The four stages every pipeline needs: lint/type-check (fail fast, under 2 minutes), unit tests (under 5 minutes, parallelized), integration tests (under 10 minutes, against real dependencies in Docker), and deploy. If any stage takes more than its target, it becomes a bottleneck that slows your entire release cycle.

Cache aggressively. GitHub Actions caches node_modules, pip packages, and Docker layers. A cold npm install on a Node.js project takes 90-180 seconds. A cached install takes 5-10 seconds. Add cache keys based on lockfile hash — if package-lock.json hasn't changed, restore the cache. This single change typically cuts pipeline time 40-60%.

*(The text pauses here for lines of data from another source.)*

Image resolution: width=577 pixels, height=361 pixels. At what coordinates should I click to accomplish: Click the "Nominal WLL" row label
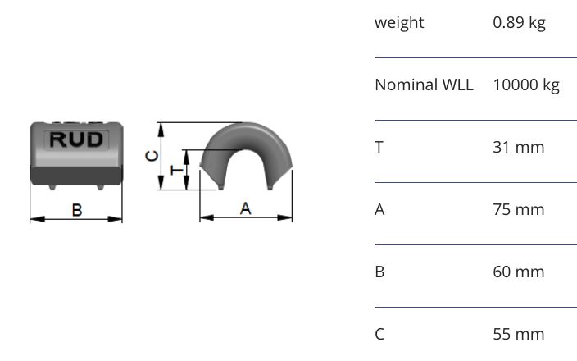click(x=424, y=85)
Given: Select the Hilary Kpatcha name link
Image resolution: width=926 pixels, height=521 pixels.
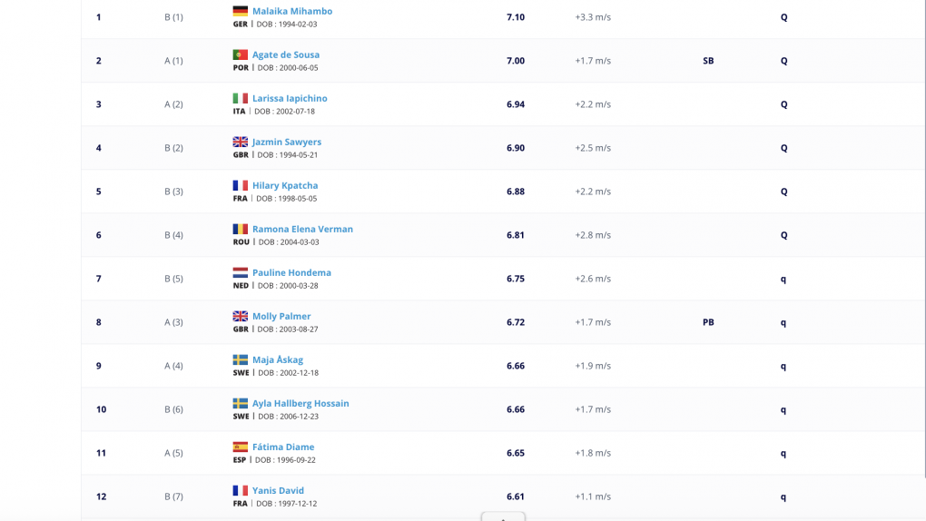Looking at the screenshot, I should 285,185.
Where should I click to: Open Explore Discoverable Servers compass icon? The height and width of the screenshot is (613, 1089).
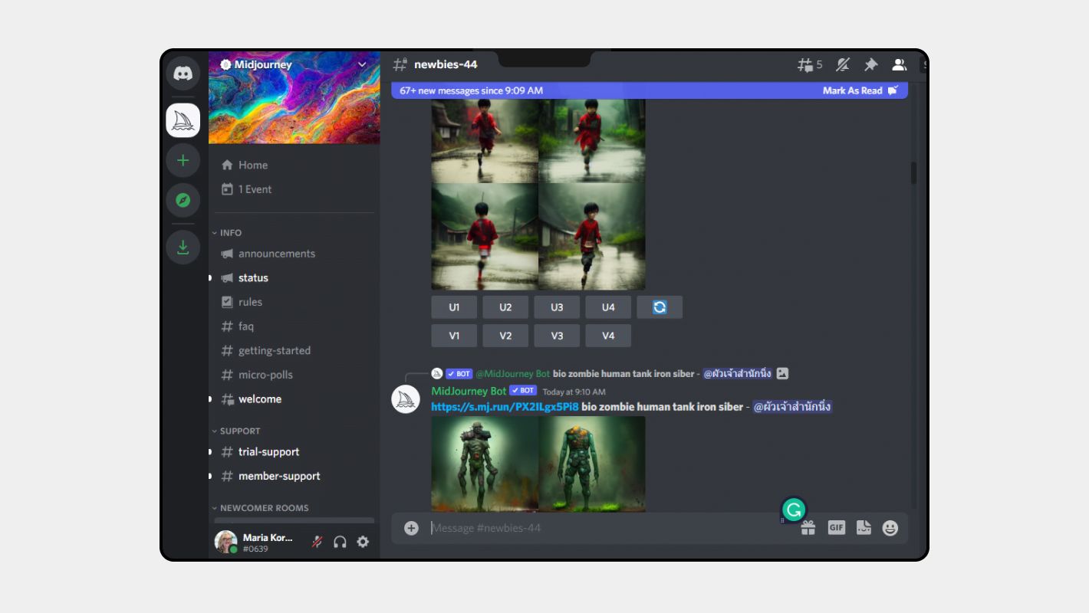click(x=183, y=201)
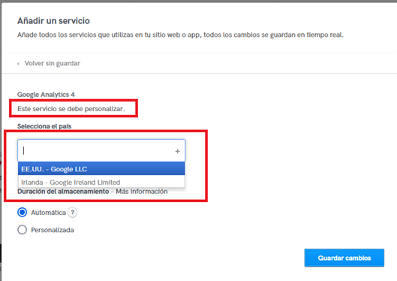Open the Más información link
The image size is (397, 281).
pos(142,192)
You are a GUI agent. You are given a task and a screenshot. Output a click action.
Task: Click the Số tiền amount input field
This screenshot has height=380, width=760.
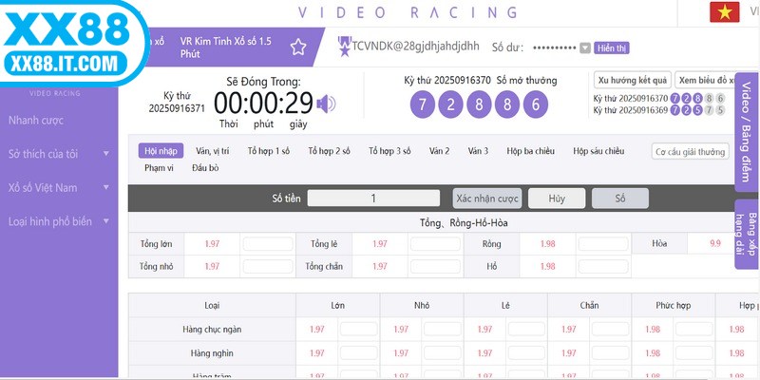click(x=374, y=199)
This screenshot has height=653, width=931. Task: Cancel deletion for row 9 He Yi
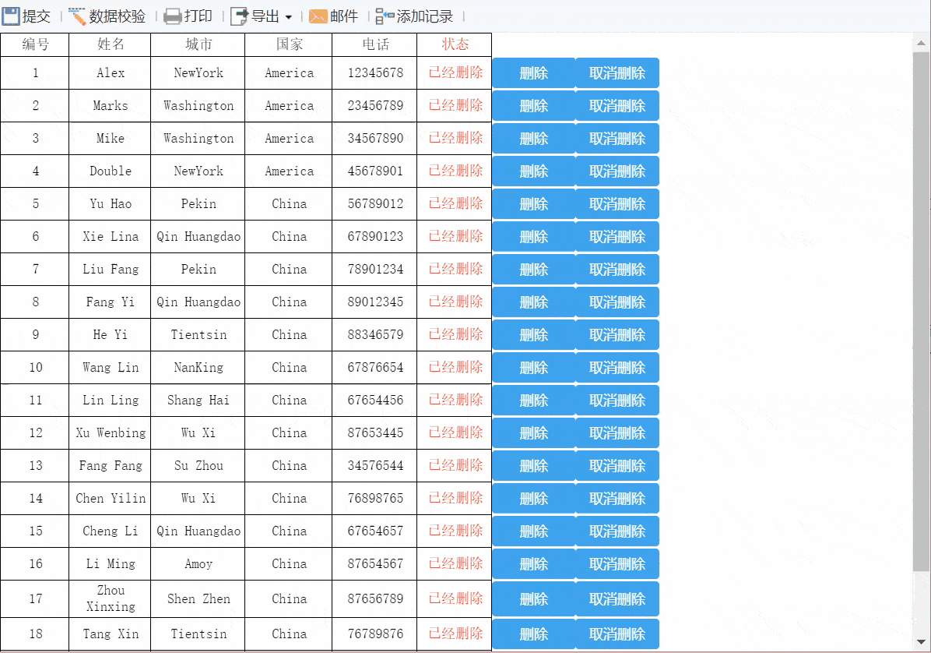tap(617, 334)
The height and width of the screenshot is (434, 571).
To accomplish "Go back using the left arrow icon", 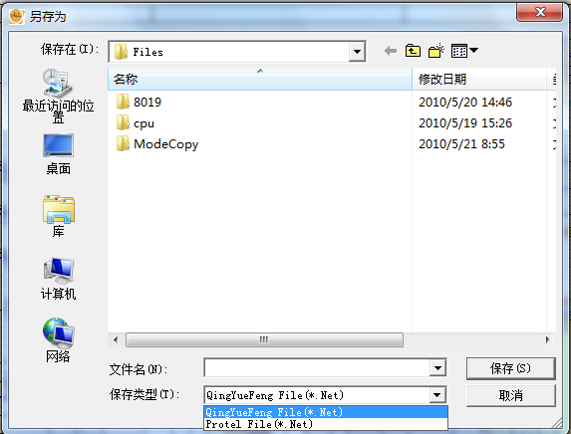I will tap(391, 51).
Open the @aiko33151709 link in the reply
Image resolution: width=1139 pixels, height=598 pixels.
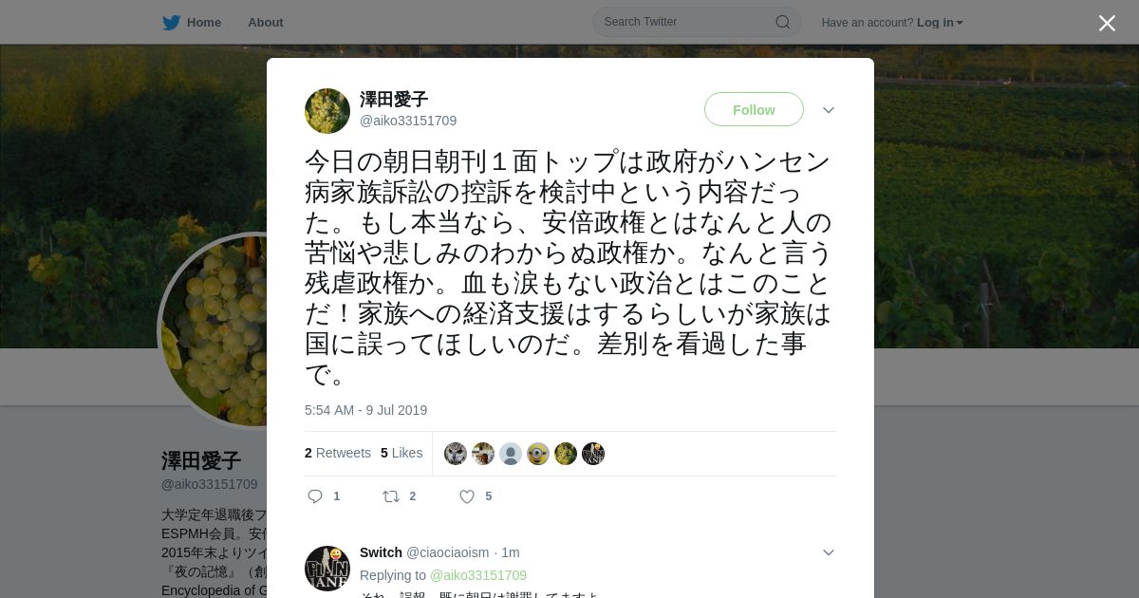click(x=478, y=575)
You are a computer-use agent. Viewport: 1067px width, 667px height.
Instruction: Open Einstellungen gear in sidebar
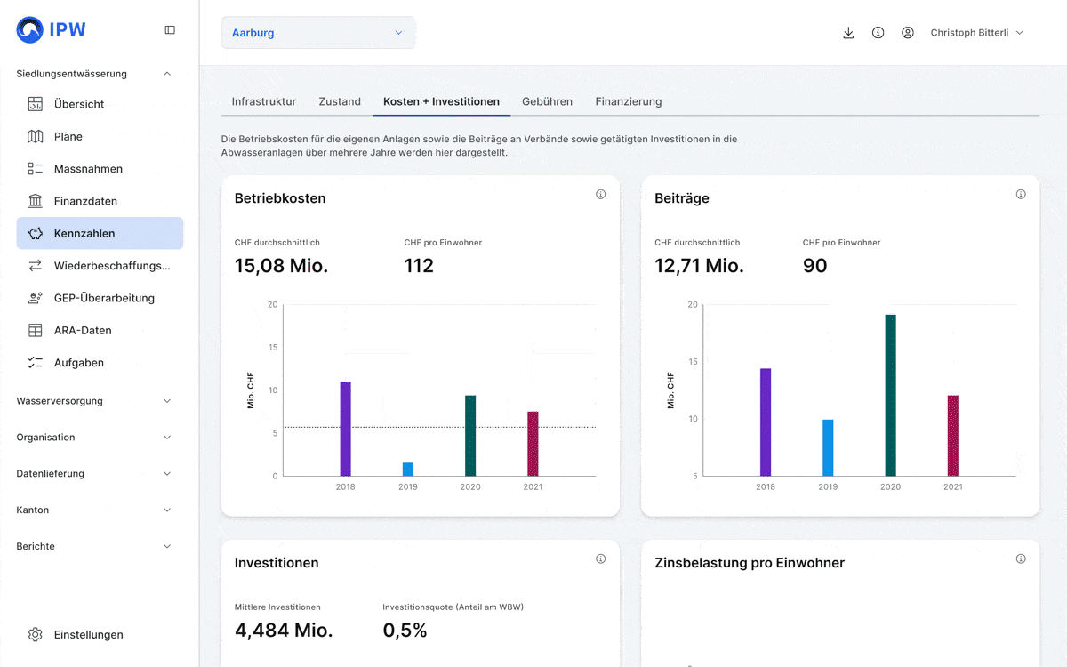point(36,635)
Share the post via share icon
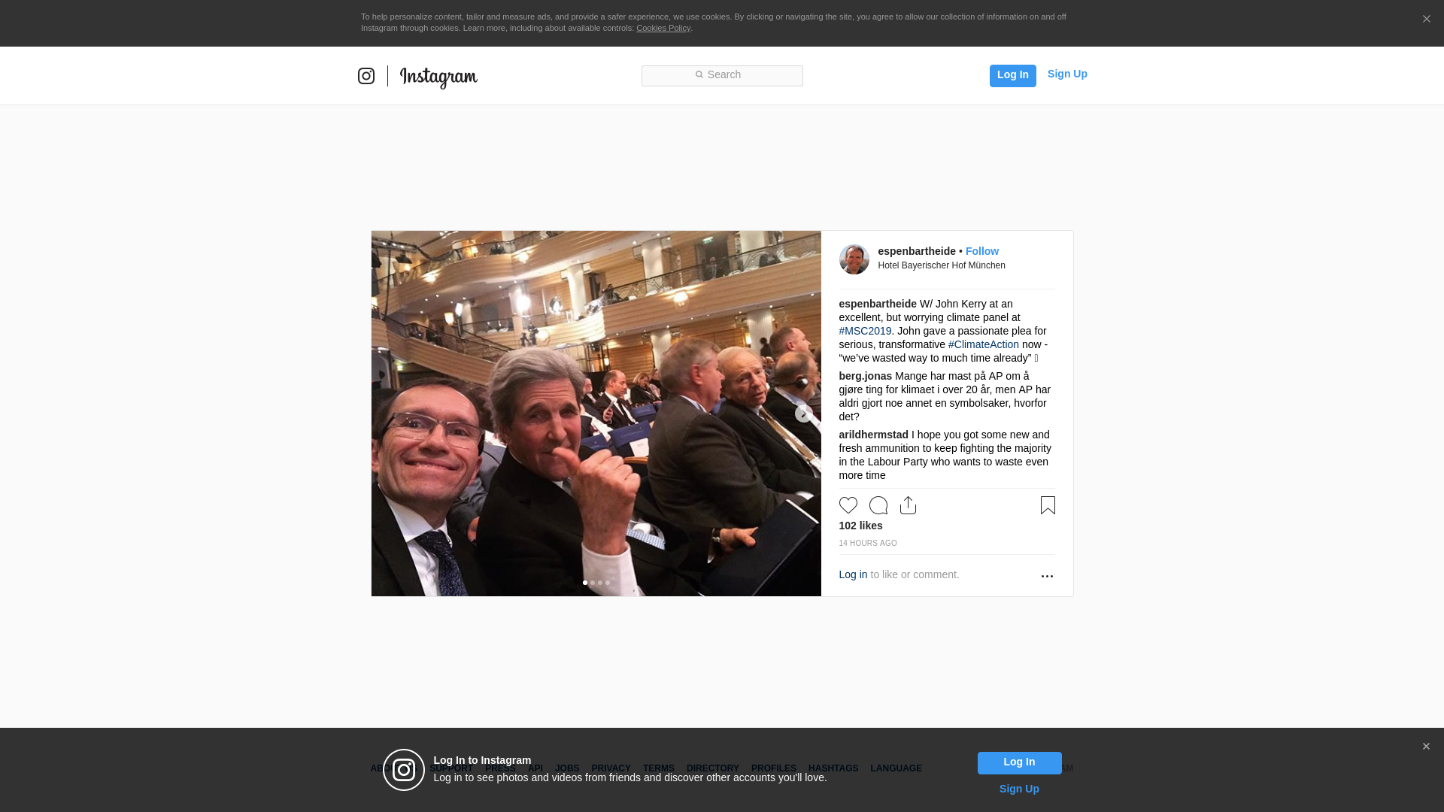The width and height of the screenshot is (1444, 812). pos(909,505)
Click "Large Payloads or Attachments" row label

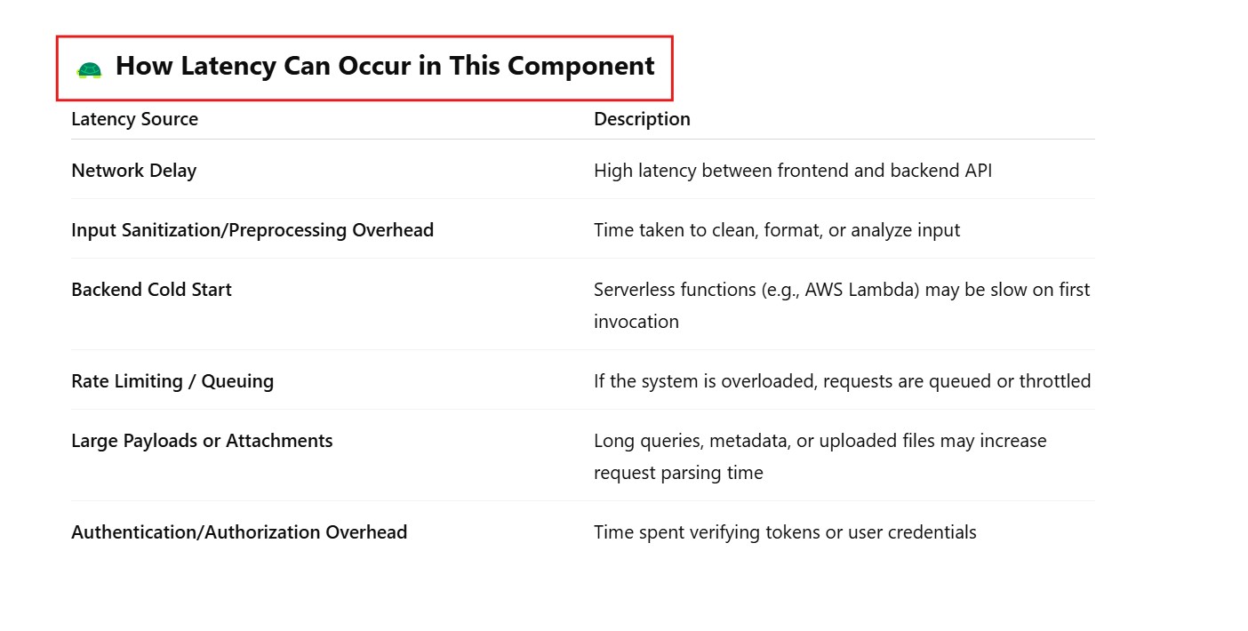click(x=202, y=441)
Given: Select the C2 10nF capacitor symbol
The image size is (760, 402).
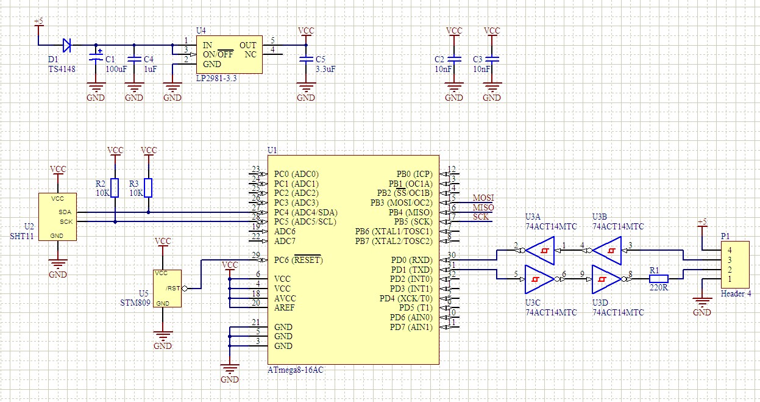Looking at the screenshot, I should [454, 59].
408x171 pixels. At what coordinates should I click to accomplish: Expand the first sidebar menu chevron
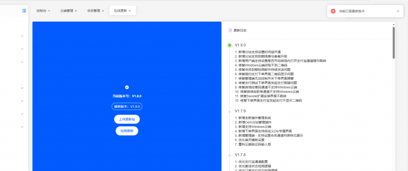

Parallelize test suites. GitHub Actions matrix strategy runs multiple jobs in parallel. If your test suite has 1,000 tests that take 8 minutes sequentially, split them into 4 parallel jobs of 250 tests each — 2 minutes total. Jest, pytest, and RSpec all support sharding.

For GitHub Actions: use composite actions to deduplicate workflow YAML across repos. Use environments with protection rules for production deploys — require approvals for prod, auto-deploy to staging. Reusable workflows reduce the maintenance surface when you have 10+ repos.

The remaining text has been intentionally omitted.